**Exercise instructions**
Exactly retype the lines of the material from its first line to the line with "Sort by the Hit column header", including both.

**Available records**

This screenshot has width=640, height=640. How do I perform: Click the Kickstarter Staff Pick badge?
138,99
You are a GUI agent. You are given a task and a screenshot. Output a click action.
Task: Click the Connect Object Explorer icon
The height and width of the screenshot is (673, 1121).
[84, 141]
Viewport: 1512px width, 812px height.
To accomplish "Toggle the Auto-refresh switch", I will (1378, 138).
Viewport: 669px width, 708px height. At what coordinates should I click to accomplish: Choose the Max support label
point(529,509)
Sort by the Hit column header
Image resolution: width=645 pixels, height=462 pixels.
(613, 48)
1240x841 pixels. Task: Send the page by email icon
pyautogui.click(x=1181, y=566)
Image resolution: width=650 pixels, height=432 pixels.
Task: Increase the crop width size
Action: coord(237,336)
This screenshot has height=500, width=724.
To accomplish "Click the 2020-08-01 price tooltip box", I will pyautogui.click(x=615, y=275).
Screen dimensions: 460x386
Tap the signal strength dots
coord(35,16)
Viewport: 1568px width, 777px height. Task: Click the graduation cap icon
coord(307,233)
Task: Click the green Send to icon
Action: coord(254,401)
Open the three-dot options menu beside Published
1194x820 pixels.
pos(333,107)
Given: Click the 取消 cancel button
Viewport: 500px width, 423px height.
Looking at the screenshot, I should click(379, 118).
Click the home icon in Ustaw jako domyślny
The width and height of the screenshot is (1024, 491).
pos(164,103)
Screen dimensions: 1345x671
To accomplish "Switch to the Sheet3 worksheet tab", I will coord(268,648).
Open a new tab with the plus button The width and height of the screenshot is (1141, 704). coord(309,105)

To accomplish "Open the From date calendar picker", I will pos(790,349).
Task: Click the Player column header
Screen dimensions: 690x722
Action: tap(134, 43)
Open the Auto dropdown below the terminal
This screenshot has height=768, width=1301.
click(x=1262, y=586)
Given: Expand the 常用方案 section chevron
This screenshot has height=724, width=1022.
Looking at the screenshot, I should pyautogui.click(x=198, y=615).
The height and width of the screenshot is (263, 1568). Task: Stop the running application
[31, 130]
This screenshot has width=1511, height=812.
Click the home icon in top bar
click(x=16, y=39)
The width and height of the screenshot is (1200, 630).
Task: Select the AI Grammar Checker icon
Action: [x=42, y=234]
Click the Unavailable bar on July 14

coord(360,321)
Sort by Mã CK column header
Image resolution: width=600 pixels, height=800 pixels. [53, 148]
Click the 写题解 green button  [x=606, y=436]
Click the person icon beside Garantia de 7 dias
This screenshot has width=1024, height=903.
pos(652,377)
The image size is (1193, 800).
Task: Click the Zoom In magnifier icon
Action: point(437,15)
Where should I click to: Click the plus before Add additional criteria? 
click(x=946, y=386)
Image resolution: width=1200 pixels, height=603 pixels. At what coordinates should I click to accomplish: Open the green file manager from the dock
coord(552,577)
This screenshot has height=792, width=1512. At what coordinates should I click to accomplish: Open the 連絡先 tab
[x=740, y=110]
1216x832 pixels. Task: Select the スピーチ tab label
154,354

**The completed task**
This screenshot has width=640, height=640. How do I perform: Click the Kickstarter Staff Pick badge?
138,99
You are a GUI agent. You are given a task and a screenshot. Output a click action.
Task: Click the Connect Object Explorer icon
The height and width of the screenshot is (673, 1121).
[84, 141]
Viewport: 1512px width, 812px height.
To accomplish "Toggle the Auto-refresh switch", I will (1378, 138).
Viewport: 669px width, 708px height. At what coordinates should I click to accomplish: Choose the Max support label
point(529,509)
Sort by the Hit column header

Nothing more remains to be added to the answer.